I am writing from the heart this morning (Saturday 13th July) because my heart breaks when I see what happened in Belfast last night. First of all I need to say that there were many things about yesterday which are worth celebrating; Londonderry’s March, with the new banner depicting the Peace Bridge, and similar Demonstrations across the country. Those experiences point us to the day I long for, a day when we can celebrate our different heritages, without rancour; a day when to celebrate one heritage does not mean “putting down” the other. There were other signs of hope, the return of the statue of the Virgin Mary which had been stolen; the efforts made by the Orange Order and many politicians and church and community leaders before the Twelfth towards ensuring a peaceful day; all of this and more is worth noting.

However this morning we wake once again to pictures of riots, to news of many police officers and others injured and to a lurking fear that this will continue. 

While I understand the frustration felt by many at the ruling of the Parade’s Commission with regard to Ardoyne, there are things this morning which need to be named as wrong. Any action, from any quarter, which fosters sectarian division is wrong. Peaceful protest is one thing but, what happened last night led to rioting. Violence on our streets leads to no good end. Let’s stop playing political games in which the aim is “us” winning and “them” losing. In Northern Ireland we know from bitter, hard and repeated experience that that simply leads to us all losing. This is time for courageous, grace filled action that points to Jesus, who set aside His “rights” for our sake. Let me also say, that sort of action needs to be met with grace and courage, not taken advantage of, or laughed at or seen as naïve or weakness.

Peace will not come to this wonderful, broken city until we have the courage to build it. In Luke’s Gospel we meet Jesus looking over a city he loved and weeping because it was heading towards destruction. While many have heavy hearts this morning I suspect that we do not weep enough. We care, but only a bit. It is time to care deeply; it is time to allow God’s love for this city and everyone in it to so touch our hearts that we act. Christians must not be content to shrug and think there is nothing more that can be done. So can we think about what building peace might mean for us, in our context?

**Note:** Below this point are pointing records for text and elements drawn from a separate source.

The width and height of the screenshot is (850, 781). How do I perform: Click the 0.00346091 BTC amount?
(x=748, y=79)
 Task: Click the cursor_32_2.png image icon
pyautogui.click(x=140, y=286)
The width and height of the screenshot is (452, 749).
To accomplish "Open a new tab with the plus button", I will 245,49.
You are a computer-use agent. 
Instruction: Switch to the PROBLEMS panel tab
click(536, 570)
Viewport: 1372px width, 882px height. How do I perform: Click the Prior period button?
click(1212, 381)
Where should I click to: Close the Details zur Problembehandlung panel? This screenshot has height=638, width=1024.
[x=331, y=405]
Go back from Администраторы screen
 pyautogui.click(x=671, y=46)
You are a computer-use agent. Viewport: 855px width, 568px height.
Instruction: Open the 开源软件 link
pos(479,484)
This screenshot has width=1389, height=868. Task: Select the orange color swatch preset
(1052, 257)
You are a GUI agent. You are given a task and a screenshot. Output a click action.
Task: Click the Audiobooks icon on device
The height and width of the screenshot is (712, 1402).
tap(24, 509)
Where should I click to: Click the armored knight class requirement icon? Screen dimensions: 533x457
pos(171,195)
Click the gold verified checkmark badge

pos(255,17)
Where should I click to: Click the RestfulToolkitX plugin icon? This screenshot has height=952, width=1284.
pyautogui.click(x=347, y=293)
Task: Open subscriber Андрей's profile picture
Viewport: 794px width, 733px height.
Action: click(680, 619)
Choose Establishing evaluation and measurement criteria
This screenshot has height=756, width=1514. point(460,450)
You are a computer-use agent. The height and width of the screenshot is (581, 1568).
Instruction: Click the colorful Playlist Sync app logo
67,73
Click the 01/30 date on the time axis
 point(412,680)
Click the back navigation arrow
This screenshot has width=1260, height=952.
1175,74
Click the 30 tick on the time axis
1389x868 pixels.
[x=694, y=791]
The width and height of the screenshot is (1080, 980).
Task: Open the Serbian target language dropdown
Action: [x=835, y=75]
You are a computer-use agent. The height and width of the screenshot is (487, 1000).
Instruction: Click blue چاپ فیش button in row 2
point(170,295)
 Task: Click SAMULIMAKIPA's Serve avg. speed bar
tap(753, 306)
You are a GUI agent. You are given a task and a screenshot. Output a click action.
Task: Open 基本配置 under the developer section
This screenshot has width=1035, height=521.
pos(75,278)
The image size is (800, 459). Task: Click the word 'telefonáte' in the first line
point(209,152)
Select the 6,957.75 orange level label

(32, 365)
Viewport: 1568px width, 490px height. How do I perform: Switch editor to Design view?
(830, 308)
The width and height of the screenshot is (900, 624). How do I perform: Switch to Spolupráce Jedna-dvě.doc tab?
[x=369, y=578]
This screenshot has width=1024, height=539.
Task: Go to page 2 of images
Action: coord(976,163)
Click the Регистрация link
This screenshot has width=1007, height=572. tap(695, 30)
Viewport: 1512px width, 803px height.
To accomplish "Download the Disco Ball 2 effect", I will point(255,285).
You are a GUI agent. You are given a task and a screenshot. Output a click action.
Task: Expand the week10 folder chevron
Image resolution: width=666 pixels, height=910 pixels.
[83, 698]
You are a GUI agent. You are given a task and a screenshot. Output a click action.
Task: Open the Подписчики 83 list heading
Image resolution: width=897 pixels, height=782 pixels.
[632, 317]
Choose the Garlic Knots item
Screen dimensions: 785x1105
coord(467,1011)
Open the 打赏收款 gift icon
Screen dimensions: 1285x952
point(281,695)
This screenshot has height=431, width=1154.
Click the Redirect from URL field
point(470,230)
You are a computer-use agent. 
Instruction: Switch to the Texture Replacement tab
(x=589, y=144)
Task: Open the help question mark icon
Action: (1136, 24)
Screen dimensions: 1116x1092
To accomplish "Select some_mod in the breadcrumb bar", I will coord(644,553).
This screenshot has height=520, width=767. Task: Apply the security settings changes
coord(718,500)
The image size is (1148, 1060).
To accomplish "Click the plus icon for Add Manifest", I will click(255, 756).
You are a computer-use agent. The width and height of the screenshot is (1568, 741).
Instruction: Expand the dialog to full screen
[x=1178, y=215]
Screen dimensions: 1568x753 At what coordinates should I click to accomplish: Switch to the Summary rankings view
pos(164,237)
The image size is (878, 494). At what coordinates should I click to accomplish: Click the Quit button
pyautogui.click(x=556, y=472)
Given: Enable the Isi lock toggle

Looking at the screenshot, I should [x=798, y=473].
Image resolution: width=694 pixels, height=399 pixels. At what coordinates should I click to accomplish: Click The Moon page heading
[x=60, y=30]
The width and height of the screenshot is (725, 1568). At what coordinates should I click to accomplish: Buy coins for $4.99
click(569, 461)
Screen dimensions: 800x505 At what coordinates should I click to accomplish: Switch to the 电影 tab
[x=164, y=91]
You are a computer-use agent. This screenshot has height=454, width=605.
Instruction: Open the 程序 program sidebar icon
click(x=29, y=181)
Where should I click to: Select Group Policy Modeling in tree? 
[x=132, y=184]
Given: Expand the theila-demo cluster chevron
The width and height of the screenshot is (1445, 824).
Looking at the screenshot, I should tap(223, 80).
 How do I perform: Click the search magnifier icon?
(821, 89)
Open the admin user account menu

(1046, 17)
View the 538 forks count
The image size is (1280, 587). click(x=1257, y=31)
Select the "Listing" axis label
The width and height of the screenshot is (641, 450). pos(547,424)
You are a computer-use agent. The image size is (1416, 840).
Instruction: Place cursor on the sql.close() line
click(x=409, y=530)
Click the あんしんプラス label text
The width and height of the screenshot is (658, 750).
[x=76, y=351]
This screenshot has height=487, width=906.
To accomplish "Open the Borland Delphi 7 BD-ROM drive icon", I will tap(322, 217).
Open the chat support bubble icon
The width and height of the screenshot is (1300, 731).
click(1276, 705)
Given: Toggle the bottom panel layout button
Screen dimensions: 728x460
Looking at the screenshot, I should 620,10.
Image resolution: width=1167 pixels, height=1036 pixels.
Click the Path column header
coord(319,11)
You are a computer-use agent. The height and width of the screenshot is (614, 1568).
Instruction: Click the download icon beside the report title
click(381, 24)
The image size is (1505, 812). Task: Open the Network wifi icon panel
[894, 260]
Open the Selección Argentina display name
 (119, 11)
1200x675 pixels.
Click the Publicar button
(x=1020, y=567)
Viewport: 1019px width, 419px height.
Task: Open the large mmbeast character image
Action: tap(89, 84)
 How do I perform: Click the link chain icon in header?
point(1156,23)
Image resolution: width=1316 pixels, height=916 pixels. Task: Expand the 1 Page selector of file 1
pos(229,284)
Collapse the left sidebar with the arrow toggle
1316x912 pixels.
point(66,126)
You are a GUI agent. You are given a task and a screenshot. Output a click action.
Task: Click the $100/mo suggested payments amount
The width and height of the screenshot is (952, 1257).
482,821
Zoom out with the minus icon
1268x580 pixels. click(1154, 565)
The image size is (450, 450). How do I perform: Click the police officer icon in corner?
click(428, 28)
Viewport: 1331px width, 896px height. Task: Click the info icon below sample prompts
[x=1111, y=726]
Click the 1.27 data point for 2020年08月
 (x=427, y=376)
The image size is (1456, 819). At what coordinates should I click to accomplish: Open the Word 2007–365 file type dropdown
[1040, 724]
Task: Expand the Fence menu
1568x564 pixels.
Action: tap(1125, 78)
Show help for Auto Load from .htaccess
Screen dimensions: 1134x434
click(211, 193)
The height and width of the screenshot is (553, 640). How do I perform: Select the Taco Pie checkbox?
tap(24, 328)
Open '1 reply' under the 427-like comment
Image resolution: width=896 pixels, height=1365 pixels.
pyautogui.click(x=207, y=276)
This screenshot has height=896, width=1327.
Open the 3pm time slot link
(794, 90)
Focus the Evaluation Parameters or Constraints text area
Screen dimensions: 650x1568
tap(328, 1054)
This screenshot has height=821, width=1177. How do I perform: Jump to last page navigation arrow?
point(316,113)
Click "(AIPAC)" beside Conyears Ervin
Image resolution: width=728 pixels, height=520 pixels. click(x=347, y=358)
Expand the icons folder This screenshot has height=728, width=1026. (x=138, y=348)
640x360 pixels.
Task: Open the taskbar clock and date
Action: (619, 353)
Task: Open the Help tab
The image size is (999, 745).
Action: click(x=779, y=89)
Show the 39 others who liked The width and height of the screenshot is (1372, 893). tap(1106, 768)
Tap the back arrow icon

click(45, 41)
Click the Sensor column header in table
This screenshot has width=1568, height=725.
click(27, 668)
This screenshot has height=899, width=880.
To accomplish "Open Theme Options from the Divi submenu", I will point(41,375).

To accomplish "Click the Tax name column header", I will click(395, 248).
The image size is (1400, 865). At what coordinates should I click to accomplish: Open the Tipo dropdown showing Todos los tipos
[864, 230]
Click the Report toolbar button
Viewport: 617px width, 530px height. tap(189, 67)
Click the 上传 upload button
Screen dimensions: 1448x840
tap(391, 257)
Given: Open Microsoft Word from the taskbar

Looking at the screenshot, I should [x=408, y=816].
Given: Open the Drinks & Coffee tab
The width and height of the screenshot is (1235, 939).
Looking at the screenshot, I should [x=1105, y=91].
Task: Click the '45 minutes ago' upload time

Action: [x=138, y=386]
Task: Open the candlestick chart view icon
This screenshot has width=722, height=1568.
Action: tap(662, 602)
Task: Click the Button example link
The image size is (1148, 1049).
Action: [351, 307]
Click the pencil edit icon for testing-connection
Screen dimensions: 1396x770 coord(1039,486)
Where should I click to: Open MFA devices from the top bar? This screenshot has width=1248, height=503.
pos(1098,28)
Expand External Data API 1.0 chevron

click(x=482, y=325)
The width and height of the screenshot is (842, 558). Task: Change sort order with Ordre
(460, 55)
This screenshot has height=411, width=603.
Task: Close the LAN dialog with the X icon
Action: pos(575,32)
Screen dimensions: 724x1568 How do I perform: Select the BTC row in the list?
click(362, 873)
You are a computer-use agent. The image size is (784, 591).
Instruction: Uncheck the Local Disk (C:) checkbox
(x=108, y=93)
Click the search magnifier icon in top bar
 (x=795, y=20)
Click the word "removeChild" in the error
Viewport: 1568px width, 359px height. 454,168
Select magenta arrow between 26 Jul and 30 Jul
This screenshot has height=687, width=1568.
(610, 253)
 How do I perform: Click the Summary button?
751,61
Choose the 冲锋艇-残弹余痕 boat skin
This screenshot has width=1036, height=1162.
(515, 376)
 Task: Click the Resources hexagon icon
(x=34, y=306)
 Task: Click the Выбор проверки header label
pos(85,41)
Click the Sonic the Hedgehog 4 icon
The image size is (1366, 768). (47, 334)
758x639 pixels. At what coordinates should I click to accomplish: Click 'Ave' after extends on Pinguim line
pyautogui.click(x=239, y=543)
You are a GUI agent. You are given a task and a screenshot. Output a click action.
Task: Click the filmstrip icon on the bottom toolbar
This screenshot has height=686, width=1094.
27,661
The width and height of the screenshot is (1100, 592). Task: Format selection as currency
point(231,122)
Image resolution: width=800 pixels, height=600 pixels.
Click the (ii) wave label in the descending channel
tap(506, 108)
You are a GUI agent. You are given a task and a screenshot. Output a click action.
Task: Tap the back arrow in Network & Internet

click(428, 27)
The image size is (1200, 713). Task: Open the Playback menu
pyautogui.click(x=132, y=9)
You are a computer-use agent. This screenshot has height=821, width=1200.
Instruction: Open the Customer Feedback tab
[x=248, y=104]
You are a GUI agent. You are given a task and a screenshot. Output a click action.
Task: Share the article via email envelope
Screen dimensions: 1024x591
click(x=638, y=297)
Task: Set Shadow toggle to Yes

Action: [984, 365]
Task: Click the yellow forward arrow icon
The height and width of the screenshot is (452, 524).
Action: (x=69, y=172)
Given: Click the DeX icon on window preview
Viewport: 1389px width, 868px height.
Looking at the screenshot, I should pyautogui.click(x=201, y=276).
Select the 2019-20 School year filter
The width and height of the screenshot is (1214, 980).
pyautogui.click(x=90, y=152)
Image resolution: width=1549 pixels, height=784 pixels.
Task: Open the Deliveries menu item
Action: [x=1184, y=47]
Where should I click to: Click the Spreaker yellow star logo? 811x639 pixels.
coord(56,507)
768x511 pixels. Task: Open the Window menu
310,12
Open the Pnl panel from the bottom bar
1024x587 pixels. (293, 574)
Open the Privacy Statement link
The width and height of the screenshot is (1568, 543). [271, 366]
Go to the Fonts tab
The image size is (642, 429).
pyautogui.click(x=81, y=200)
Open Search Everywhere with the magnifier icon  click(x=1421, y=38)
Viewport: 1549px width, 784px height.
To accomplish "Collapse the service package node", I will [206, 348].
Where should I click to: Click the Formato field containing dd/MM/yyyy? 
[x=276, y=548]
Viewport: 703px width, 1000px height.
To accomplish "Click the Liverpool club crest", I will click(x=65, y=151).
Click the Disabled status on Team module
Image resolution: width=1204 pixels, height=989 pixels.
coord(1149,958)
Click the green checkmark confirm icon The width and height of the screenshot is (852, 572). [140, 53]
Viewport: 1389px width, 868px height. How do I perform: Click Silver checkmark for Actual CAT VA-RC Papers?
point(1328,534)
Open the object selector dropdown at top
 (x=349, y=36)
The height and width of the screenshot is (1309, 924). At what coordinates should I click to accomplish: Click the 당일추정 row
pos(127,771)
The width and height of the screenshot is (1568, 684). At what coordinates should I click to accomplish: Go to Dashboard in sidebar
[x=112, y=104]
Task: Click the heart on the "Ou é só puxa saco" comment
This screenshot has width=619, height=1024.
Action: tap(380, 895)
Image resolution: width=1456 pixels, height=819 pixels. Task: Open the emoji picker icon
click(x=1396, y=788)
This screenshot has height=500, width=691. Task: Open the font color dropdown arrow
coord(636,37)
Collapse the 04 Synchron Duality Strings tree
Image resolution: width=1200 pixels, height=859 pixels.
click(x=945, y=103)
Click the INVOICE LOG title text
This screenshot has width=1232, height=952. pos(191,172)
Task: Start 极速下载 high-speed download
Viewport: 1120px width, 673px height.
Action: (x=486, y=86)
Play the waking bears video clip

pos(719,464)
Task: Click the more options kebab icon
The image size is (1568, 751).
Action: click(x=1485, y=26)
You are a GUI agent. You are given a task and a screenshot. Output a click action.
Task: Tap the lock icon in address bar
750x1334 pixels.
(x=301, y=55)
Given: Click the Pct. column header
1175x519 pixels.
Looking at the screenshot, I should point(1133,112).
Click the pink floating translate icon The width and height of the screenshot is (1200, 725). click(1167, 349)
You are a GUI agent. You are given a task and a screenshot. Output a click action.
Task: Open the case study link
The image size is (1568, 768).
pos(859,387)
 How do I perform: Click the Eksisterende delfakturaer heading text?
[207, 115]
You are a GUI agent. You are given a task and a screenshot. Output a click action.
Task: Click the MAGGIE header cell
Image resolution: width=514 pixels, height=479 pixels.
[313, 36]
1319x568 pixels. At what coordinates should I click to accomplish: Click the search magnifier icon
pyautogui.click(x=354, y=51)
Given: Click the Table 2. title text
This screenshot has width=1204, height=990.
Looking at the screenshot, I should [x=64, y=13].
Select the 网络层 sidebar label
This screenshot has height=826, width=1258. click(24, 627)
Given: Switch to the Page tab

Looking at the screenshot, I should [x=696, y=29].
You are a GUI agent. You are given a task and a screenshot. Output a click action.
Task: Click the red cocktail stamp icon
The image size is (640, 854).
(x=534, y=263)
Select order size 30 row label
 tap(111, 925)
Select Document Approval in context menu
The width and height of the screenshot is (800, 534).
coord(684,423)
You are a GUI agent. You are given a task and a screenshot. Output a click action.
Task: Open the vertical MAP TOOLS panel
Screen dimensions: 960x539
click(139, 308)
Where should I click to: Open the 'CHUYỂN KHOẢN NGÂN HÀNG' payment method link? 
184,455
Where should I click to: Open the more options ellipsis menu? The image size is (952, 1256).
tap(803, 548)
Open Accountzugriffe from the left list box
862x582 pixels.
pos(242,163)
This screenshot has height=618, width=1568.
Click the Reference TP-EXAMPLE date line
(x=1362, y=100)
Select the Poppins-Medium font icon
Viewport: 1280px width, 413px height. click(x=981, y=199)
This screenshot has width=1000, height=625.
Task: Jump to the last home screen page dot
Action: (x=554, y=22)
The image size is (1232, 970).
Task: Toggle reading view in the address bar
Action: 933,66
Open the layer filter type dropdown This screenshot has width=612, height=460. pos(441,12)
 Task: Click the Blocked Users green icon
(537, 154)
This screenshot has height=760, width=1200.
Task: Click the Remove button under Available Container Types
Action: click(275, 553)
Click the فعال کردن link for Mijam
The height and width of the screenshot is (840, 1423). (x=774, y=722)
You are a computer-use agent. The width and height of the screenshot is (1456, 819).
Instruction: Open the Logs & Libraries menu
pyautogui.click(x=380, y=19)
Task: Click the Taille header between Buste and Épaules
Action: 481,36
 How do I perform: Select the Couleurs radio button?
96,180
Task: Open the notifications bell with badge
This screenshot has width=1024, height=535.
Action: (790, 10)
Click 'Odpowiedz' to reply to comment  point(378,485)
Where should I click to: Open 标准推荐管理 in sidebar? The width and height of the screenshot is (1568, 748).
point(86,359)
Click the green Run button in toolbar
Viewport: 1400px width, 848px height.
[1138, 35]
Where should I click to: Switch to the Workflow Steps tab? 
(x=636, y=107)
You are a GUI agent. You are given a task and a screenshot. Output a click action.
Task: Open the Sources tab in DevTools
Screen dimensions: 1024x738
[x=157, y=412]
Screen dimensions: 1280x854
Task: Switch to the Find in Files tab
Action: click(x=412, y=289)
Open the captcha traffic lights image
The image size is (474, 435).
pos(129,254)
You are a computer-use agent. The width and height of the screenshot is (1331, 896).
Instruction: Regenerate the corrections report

Perhaps it’s about rooting out sectarian attitudes which run deep in us; perhaps its committing to build deep, Christ-based relationships with people from other traditions; perhaps it means speaking out for peace rather than staying silent. For Christians it will mean prayer, which is decisive, effective action in itself.

All of us need to take action on the issues which underlie what happens on our streets. There is something fundamentally wrong with society when rioting is seen as recreation. Can we build and be part of a society where all know they are of value, where there is worthwhile work, where all see the point in voting, where education is encouraged and supported?

This morning I write in the light of last night. Of course there are strengths, weaknesses and faults on every side. This is from the heart for God’s people to care so deeply that we weep, and to allow God’s love to touch our hearts and our hands so that we act. That God’s Kingdom might come in Belfast.